Removing any doubt about the deliberate nature of this disreputable line of attack, Cheney said on Fox News that Iraqi insurgents are essentially working to help Democrats. "It's my belief that they're very sensitive of the fact that we've got an election scheduled... [and believe] they can break the will of the American people." This is actually a habit for Cheney, who said on Rush Limbaugh's show on October 17: "I was reading something today that a writer -- I don't remember who -- was speculating on increased terrorist attacks in Iraq attempting to demoralize the American people as we get up to the election. And when I read that, it made sense to me. And I interpreted this as that the terrorists are actually involved and want to involve themselves in our electoral process, which must mean they want a change."

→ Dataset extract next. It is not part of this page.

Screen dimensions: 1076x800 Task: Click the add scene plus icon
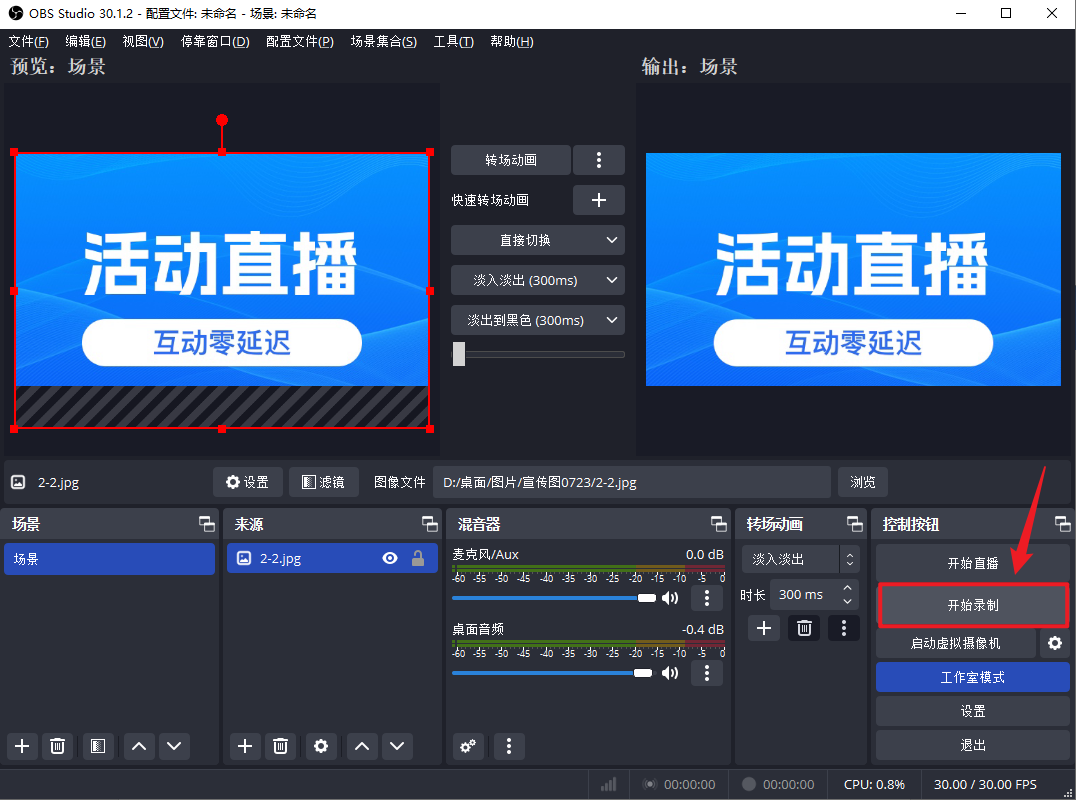coord(22,746)

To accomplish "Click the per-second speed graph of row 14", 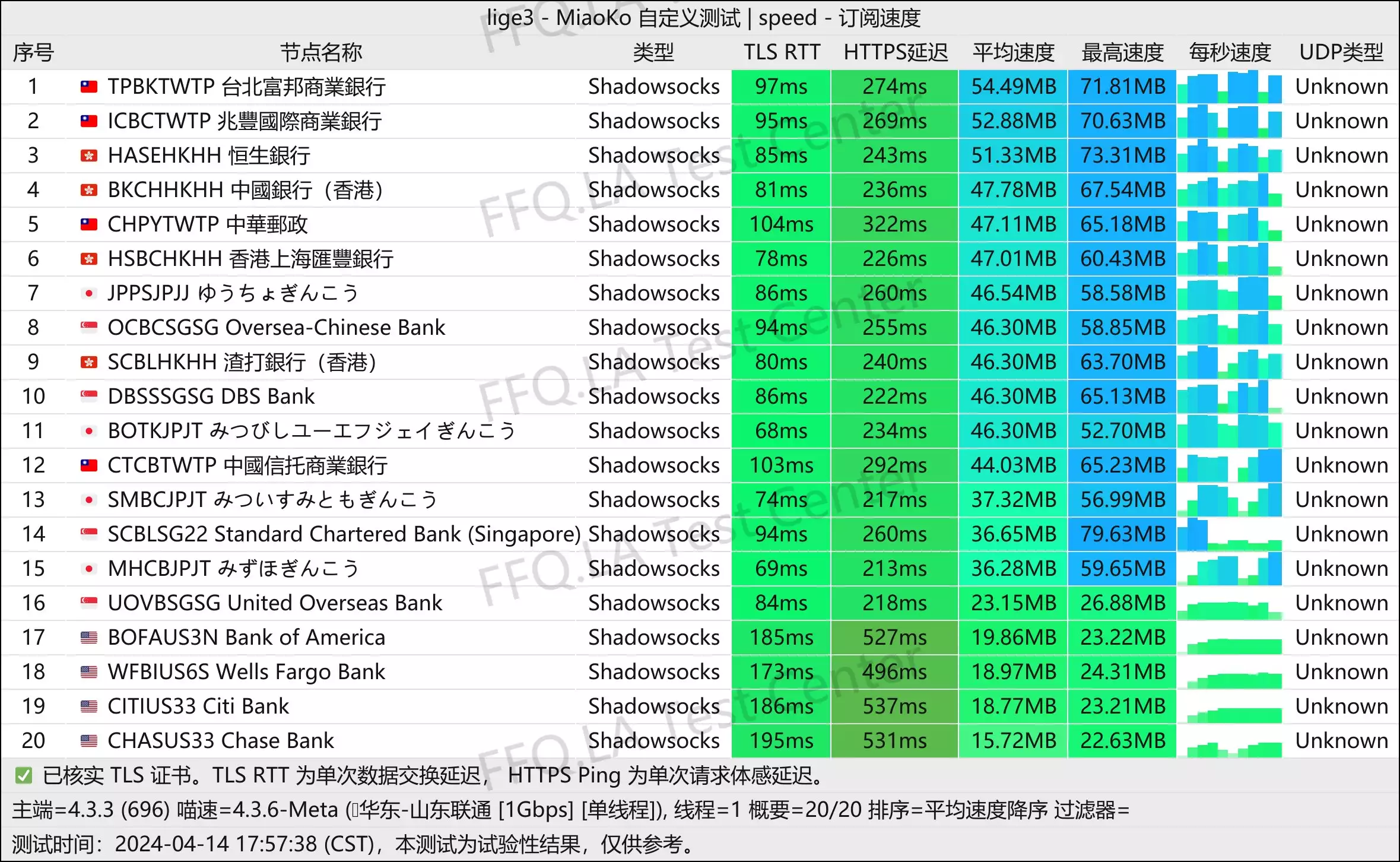I will [1230, 534].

So there you have it. After botching the Iraq War about as thoroughly as possible, and refusing to admit errors, change strategies or hold anyone responsible for their incompetence, the Bush administration is now arguing that the American people don't have the right to hold them responsible, either, since a Democratic victory would cheer terrorists in Iraq and elsewhere. In effect, Bush and Cheney are trying to hold America hostage to their own mistakes.
This breathtaking line of "reasoning" is all the more deplorable because it expresses a sense of complete U.S. helplessness in the struggle against jihadist terrorists. We can't change direction because that would be a victory for our enemies. So they effectively control us. Given the administration's obsession with denying there are any practical restraints on U.S. freedom of action in Iraq or anywhere else, that's an especially ironic point of view.
In any event, it's unlikely the latest Bush-Cheney fear offensive will do their party much good. Maybe changing every subject back to Iraq and the war on terrorism used to work for the GOP, but at a time when the public is decisively repudiating the administration's bungling of Iraq, it's no longer a safe subject for Republicans. Moreover, Americans are not likely to respond well to the GOP's cynical assumption that they can be frightened into giving up their right to provide what the president once called "an accountability moment" for this and every other administration.
But we suppose they cannot think of anything else to do. What else are they going to campaign on? Competence? Compassion? High ethical standards? Bipartisanship? Fiscal stewardship and limited government? Courage and foresight in meeting big challenges like globalization, affordable health care, and energy security? Civility in politics?
Not hardly. It's amazing to remember that George W. Bush was first elected after a campaign in which he relentlessly promised to restore honesty and integrity to the Oval Office, to act as a "uniter, not a divider," and to usher in a "responsibility era" in American politics and government. For his administration, his party, and his country, it's been a long downward spiral from those heights of fine rhetoric.